__EXERCISE OBJECTIVE__:
Take the lines from the one with "Image resolution: width=1170" to the end of the listing, both ends included, and quote them exactly, leaving pictures out.
--------------------
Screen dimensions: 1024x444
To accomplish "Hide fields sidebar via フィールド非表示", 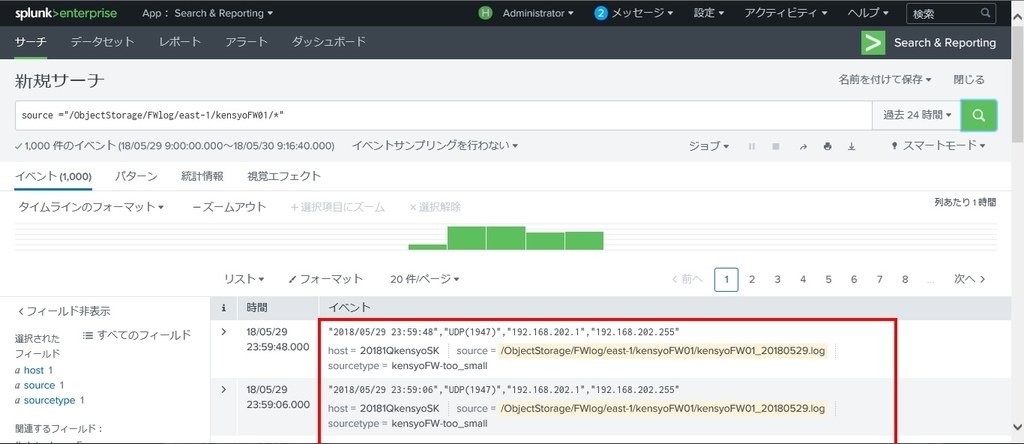I will pyautogui.click(x=64, y=311).
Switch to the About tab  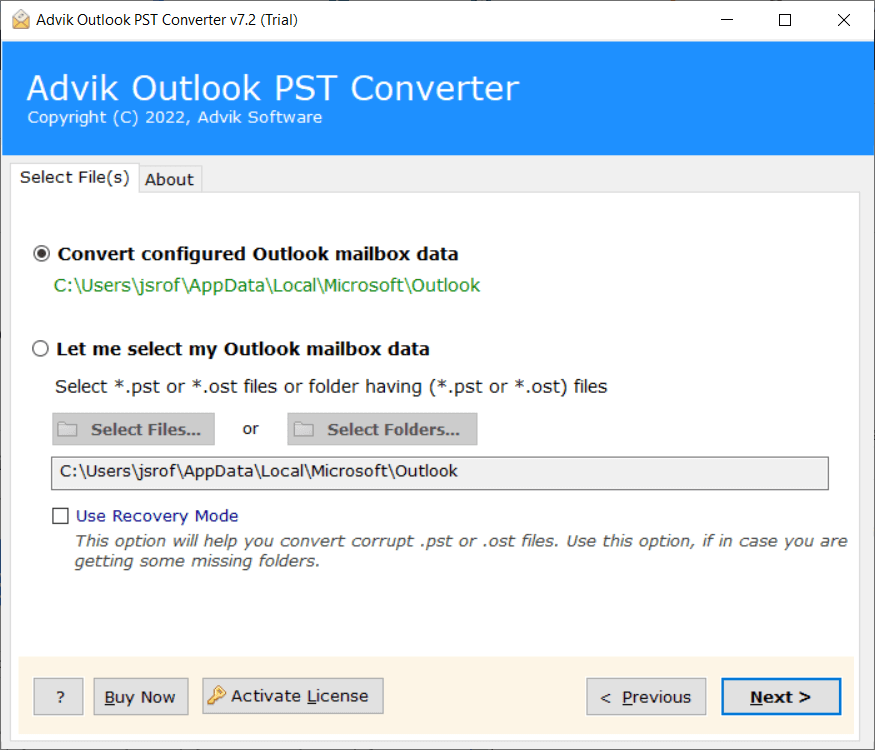coord(170,179)
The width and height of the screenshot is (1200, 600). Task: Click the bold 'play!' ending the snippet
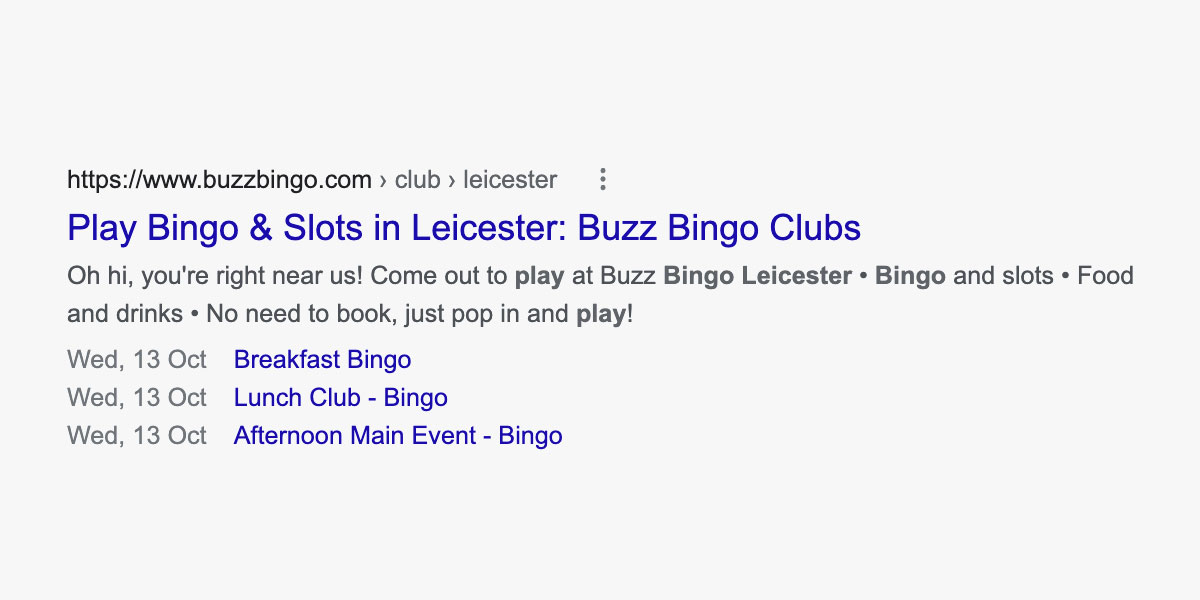(603, 314)
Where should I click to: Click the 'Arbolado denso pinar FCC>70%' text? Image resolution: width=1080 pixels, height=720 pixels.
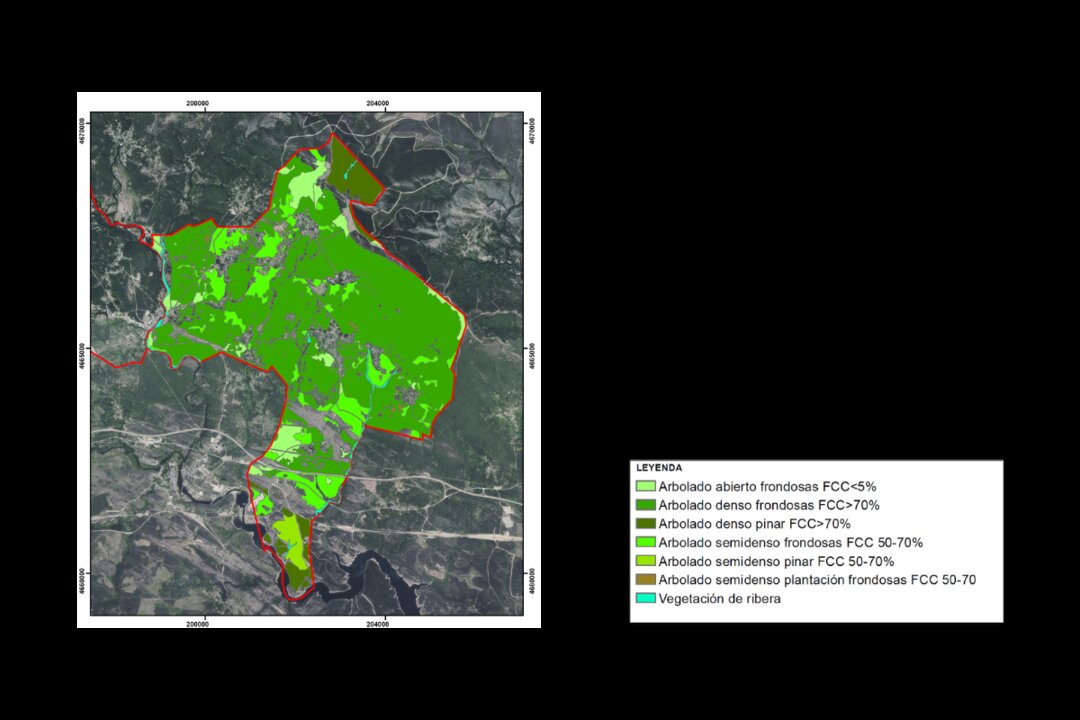754,524
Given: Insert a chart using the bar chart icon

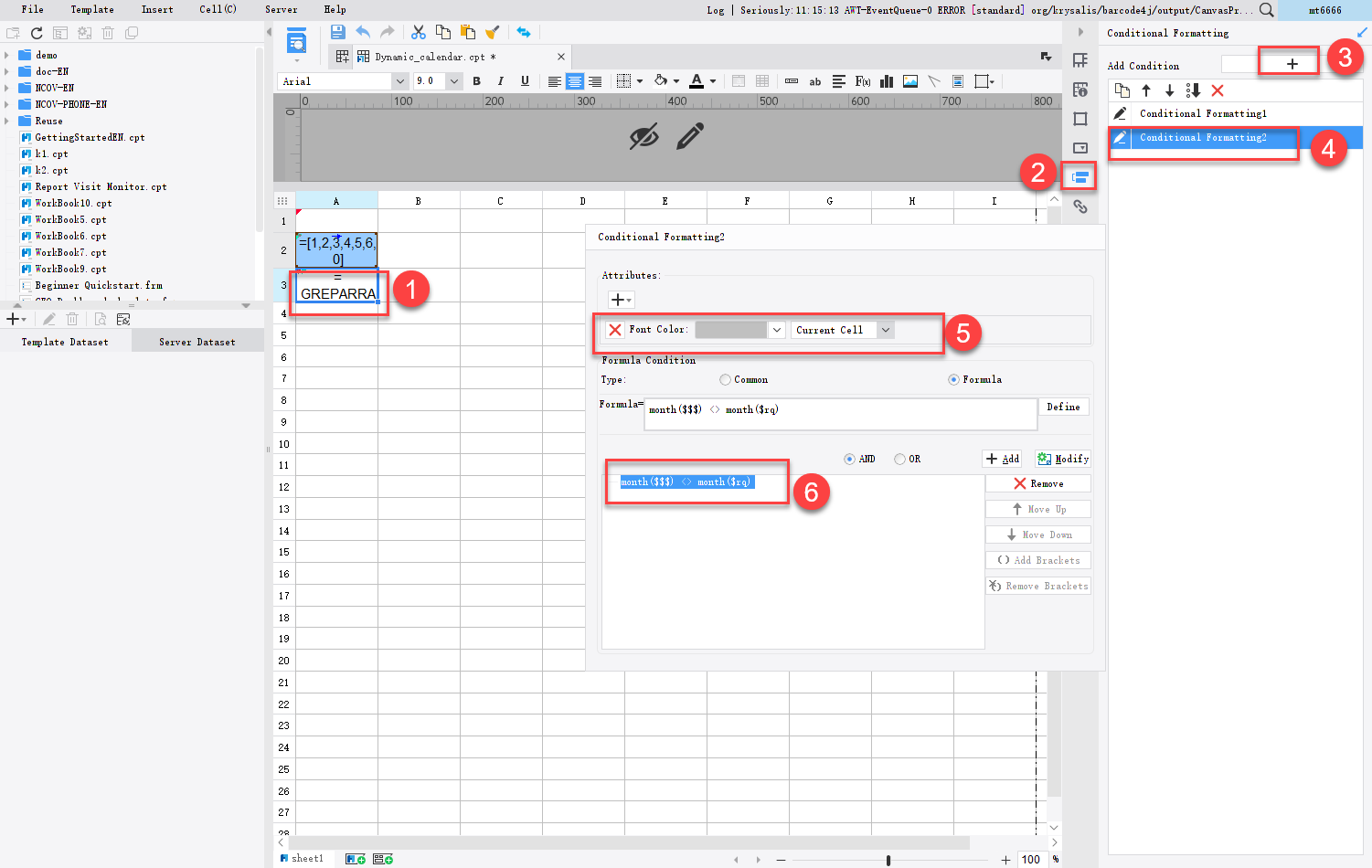Looking at the screenshot, I should click(886, 81).
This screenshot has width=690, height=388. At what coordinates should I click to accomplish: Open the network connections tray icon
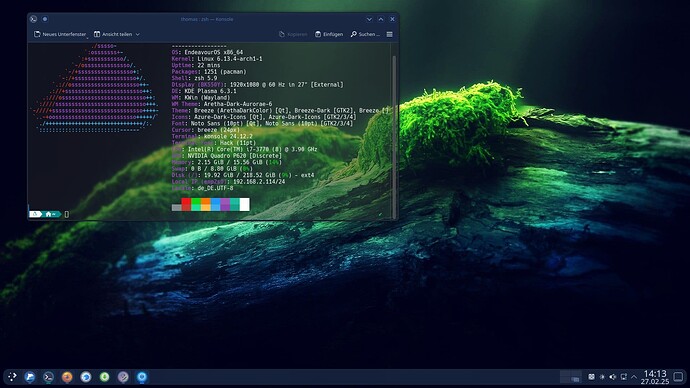[624, 377]
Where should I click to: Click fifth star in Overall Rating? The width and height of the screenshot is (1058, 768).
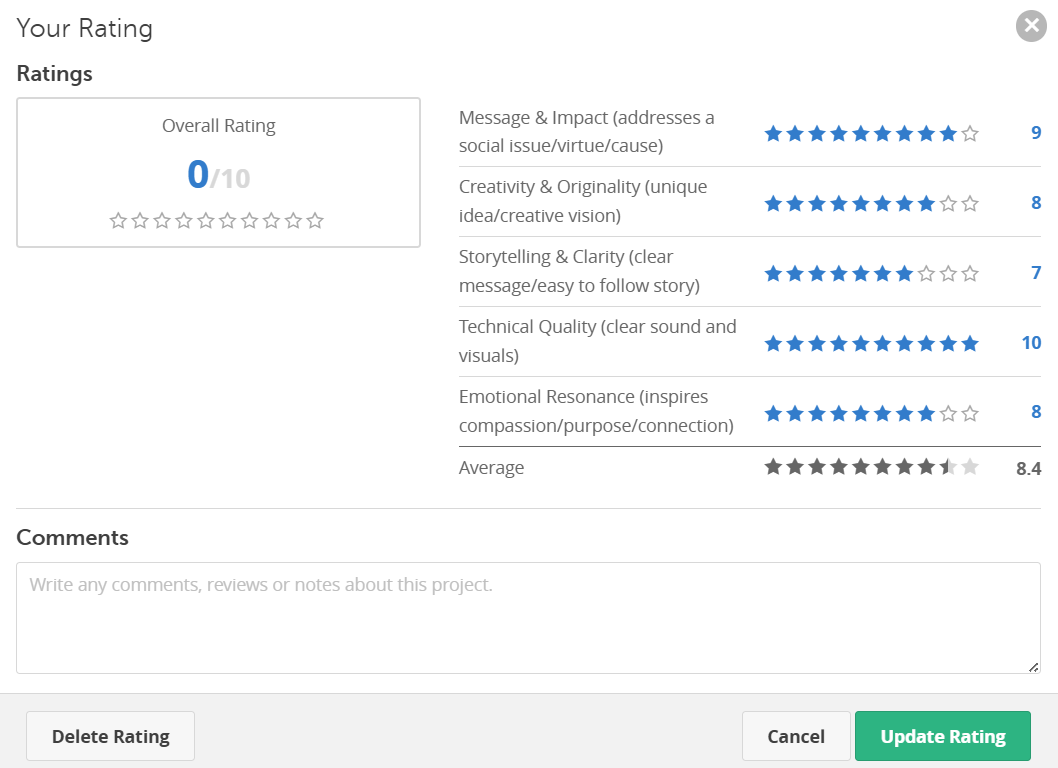pyautogui.click(x=206, y=221)
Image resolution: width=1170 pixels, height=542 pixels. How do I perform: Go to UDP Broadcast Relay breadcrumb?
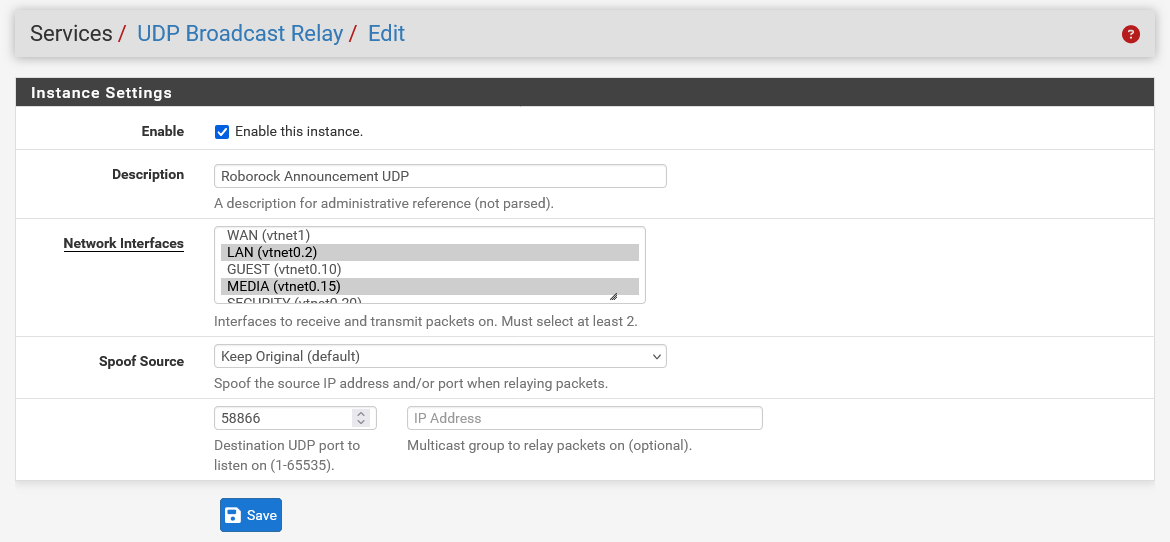point(240,34)
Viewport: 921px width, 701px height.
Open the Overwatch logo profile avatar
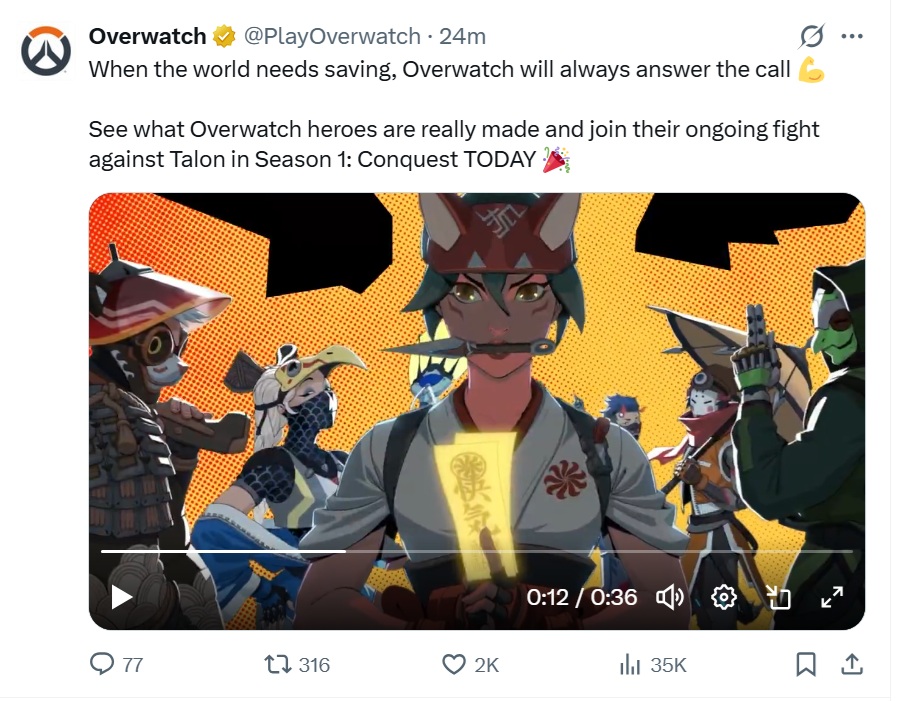pyautogui.click(x=46, y=51)
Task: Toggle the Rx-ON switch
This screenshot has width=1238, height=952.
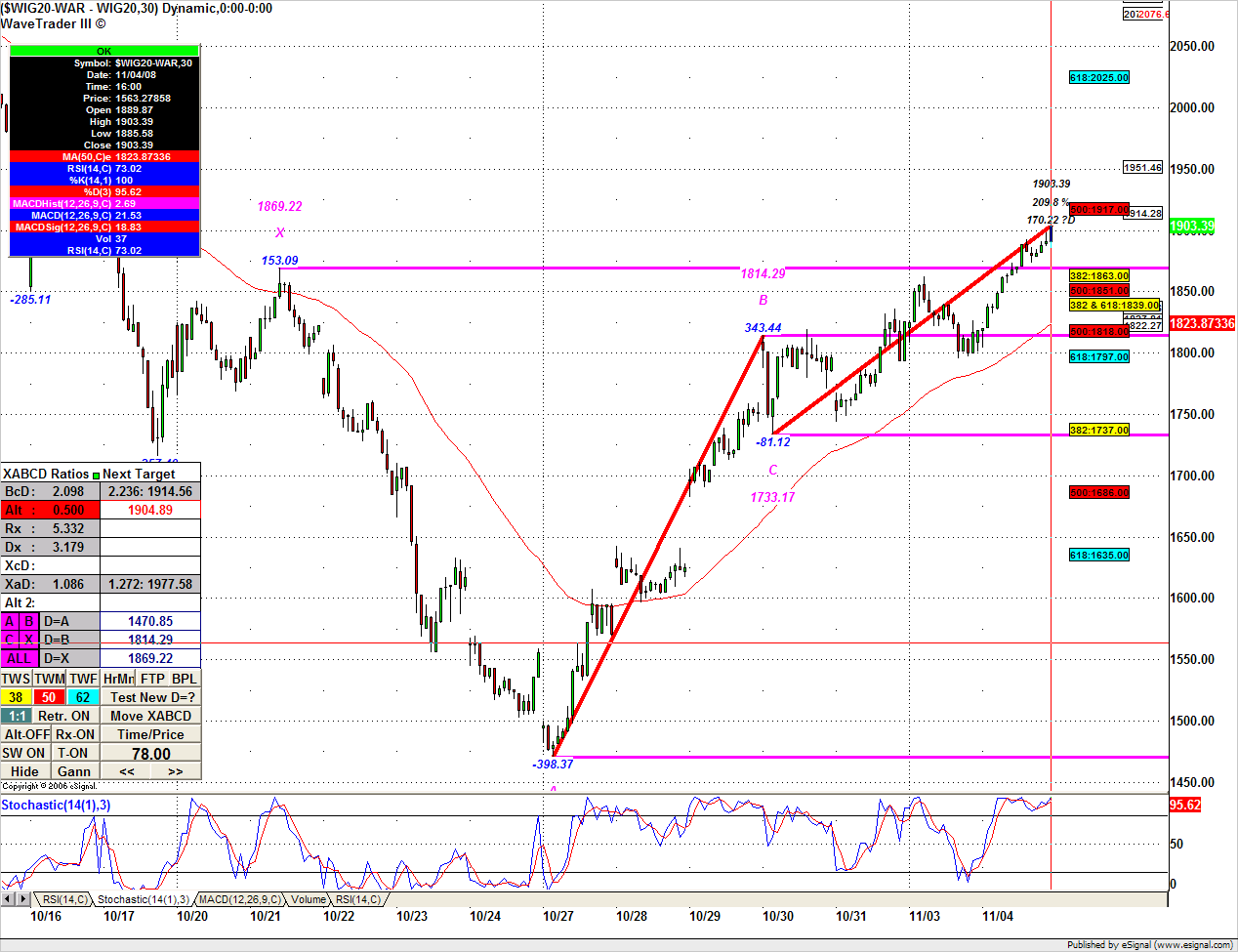Action: [75, 734]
--------------------
__RESULT__:
Image resolution: width=1170 pixels, height=542 pixels. How do I perform: Go to UDP Broadcast Relay breadcrumb?
point(240,34)
Viewport: 921px width, 701px height.
Open the Overwatch logo profile avatar
pyautogui.click(x=46, y=51)
Task: Toggle the Rx-ON switch
This screenshot has width=1238, height=952.
Action: [75, 734]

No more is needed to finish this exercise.